**PROBLEM TO SOLVE:** Copy verbatim the block of lines in the entries below whose first line contains "Open App & browser control icon" and whose last line contains "Open the Choose". Leave out all other lines.

Source data:
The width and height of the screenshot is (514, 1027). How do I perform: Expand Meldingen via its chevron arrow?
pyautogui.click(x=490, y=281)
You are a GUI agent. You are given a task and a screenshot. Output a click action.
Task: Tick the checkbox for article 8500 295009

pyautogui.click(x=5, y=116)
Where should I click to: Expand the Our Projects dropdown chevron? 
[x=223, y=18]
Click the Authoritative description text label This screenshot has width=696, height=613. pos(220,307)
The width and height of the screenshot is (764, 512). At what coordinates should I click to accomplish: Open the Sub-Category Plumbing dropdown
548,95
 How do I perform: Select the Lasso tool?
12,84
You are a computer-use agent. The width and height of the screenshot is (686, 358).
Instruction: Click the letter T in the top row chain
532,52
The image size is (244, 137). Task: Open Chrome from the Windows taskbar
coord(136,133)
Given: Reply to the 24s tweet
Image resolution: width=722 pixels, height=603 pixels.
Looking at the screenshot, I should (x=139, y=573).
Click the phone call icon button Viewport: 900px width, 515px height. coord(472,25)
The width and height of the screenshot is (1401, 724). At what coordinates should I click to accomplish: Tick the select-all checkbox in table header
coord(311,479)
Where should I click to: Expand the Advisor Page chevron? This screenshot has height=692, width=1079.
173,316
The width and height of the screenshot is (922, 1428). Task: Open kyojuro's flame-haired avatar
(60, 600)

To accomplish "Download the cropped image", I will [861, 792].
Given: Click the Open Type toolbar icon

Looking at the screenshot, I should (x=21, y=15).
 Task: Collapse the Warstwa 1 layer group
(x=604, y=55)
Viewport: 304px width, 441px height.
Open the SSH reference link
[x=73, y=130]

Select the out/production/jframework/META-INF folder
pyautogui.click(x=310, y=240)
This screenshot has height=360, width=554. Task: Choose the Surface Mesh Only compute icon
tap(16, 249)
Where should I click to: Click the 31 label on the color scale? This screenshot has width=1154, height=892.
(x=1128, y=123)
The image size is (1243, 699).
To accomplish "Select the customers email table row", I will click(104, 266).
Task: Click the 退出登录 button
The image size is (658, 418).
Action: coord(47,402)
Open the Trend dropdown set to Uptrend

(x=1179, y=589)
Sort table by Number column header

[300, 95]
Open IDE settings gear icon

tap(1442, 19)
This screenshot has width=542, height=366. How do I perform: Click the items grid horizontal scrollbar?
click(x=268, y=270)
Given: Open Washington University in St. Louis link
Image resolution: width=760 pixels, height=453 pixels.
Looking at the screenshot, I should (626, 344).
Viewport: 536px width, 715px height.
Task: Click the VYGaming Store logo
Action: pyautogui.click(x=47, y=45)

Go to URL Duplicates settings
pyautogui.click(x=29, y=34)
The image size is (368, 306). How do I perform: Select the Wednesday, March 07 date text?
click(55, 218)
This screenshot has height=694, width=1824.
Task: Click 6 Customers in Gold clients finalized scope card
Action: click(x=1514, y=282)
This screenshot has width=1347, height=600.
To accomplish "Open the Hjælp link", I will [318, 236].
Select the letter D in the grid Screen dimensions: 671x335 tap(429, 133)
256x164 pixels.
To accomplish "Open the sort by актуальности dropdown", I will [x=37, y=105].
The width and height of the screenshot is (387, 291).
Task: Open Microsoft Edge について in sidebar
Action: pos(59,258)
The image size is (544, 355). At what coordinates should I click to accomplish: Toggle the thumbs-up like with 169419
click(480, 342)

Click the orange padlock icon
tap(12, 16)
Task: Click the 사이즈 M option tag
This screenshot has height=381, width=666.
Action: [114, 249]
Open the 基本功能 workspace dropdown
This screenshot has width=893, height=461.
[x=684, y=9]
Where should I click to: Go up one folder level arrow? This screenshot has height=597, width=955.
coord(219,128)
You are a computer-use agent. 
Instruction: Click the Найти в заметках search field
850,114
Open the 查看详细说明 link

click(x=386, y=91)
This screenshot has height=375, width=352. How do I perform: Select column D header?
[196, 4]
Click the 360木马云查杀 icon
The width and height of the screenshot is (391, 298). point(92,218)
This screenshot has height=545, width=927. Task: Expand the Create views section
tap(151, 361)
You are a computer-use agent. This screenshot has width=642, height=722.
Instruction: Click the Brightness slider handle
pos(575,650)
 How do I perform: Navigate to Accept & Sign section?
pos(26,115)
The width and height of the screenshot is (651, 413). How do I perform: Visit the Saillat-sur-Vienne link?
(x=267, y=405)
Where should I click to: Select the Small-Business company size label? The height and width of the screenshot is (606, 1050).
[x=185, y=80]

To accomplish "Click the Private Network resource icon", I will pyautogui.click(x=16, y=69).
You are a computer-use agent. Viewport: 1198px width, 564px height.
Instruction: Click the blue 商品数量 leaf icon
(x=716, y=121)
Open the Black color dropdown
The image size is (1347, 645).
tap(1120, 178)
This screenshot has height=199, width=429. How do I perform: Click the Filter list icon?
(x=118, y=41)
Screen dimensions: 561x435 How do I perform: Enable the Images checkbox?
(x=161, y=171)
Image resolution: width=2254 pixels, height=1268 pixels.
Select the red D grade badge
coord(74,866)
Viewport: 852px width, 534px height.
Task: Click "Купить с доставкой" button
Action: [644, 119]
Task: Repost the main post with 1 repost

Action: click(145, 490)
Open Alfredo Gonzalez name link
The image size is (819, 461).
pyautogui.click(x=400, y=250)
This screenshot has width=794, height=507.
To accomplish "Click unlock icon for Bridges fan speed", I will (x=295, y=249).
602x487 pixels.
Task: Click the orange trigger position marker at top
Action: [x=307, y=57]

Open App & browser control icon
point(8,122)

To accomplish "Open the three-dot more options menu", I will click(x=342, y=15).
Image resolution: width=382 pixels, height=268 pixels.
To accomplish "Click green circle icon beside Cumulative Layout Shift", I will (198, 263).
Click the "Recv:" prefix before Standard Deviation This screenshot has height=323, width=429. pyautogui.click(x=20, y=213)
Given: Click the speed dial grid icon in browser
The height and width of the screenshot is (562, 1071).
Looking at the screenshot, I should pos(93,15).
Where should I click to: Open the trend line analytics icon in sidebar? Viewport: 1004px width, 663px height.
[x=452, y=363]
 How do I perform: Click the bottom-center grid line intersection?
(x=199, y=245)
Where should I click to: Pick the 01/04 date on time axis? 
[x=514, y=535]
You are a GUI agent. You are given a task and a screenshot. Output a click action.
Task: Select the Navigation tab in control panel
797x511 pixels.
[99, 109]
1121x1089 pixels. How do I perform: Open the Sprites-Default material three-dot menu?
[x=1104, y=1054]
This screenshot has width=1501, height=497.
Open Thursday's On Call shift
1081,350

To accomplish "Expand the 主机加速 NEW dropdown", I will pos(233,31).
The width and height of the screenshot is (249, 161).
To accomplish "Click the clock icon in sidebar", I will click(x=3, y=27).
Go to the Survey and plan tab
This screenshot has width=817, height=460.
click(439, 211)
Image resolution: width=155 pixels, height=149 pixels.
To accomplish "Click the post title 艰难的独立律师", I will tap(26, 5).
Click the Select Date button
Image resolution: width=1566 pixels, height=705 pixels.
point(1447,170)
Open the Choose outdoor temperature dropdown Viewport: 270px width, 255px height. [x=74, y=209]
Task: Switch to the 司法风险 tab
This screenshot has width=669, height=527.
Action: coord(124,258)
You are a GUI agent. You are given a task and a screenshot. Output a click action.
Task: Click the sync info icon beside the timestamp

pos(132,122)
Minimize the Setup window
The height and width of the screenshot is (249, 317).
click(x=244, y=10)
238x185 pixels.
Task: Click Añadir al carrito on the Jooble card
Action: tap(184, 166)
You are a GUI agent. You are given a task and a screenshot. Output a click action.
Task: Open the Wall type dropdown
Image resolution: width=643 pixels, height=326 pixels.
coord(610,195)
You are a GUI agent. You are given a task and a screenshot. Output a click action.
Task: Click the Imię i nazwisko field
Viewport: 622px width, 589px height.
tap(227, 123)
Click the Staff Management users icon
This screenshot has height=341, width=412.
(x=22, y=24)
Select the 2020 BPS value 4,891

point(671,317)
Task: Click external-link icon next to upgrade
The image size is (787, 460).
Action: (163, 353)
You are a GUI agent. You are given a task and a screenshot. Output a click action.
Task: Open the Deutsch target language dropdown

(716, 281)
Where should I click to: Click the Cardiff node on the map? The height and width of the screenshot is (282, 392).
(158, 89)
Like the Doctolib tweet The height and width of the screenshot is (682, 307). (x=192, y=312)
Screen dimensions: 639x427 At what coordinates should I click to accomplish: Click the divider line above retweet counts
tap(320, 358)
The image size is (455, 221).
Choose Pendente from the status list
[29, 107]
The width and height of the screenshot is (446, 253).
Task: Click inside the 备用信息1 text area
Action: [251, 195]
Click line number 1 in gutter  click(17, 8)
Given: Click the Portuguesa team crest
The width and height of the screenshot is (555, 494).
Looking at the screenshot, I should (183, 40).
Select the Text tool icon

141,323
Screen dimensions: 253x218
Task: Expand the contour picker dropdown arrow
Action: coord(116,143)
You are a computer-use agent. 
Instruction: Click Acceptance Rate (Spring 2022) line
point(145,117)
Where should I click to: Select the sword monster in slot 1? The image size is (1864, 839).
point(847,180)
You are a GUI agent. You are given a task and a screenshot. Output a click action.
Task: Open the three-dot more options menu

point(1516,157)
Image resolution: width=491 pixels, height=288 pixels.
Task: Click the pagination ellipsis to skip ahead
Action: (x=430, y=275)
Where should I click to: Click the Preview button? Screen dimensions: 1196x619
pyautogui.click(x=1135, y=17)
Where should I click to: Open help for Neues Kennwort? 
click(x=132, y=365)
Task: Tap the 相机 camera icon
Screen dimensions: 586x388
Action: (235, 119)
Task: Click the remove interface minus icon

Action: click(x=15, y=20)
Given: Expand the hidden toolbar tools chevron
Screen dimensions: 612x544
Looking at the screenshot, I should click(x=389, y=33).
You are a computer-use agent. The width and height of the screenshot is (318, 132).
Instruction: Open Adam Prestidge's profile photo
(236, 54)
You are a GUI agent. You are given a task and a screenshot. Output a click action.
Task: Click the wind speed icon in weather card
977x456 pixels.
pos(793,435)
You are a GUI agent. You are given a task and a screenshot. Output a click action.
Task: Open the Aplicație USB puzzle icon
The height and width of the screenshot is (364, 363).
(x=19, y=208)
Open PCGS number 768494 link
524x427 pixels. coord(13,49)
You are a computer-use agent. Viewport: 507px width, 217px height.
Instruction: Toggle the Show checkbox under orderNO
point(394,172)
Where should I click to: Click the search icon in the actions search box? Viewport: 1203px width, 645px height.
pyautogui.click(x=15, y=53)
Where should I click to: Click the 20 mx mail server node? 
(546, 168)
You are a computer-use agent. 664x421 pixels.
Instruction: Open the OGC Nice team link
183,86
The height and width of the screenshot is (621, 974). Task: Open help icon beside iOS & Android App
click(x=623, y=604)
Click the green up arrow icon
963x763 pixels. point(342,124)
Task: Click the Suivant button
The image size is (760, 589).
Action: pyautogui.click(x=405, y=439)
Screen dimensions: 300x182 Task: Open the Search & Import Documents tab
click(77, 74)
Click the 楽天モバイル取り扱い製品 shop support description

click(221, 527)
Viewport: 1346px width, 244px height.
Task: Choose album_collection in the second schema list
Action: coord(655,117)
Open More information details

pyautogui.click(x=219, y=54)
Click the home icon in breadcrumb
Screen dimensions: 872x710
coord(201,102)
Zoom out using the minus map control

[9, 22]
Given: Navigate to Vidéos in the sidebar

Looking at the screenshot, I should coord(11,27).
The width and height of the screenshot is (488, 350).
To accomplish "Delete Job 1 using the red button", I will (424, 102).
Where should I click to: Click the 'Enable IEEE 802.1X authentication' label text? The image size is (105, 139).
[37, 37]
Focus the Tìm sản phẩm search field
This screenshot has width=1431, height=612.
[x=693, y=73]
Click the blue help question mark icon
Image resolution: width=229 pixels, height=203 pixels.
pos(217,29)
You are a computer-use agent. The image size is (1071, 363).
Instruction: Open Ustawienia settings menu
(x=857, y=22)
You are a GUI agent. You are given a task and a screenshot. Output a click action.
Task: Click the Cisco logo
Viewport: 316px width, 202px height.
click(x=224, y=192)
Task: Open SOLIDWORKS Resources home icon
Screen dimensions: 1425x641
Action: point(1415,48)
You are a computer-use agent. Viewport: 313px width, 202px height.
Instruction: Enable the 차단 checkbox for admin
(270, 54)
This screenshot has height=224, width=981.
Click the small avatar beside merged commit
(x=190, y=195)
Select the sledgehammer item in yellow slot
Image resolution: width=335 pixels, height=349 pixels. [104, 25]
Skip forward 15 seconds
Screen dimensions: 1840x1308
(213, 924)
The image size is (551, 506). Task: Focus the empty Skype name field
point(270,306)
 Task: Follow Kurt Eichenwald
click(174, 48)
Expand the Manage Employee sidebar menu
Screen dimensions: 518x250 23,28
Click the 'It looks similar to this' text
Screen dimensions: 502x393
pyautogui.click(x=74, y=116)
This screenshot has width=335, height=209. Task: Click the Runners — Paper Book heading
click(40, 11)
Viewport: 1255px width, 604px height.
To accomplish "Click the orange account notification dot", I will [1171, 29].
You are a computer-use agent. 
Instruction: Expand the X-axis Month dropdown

**RESPONSE TO THE TASK:**
Open App & browser control icon
point(8,122)

To accomplish "Open the three-dot more options menu", I will click(x=342, y=15).
Image resolution: width=382 pixels, height=268 pixels.
To accomplish "Click green circle icon beside Cumulative Layout Shift", I will (198, 263).
Click the "Recv:" prefix before Standard Deviation This screenshot has height=323, width=429. pyautogui.click(x=20, y=213)
Given: Click the speed dial grid icon in browser
The height and width of the screenshot is (562, 1071).
Looking at the screenshot, I should pos(93,15).
Where should I click to: Open the trend line analytics icon in sidebar? Viewport: 1004px width, 663px height.
[x=452, y=363]
 How do I perform: Click the bottom-center grid line intersection?
(x=199, y=245)
Where should I click to: Pick the 01/04 date on time axis? 
[x=514, y=535]
You are a GUI agent. You are given a task and a screenshot. Output a click action.
Task: Select the Navigation tab in control panel
797x511 pixels.
[99, 109]
1121x1089 pixels. How do I perform: Open the Sprites-Default material three-dot menu?
[x=1104, y=1054]
This screenshot has width=1501, height=497.
Open Thursday's On Call shift
1081,350

To accomplish "Expand the 主机加速 NEW dropdown", I will pos(233,31).
The width and height of the screenshot is (249, 161).
To accomplish "Click the clock icon in sidebar", I will click(x=3, y=27).
Go to the Survey and plan tab
This screenshot has width=817, height=460.
click(439, 211)
Image resolution: width=155 pixels, height=149 pixels.
To accomplish "Click the post title 艰难的独立律师", I will tap(26, 5).
Click the Select Date button
Image resolution: width=1566 pixels, height=705 pixels.
point(1447,170)
Open the Choose outdoor temperature dropdown Viewport: 270px width, 255px height. [x=74, y=209]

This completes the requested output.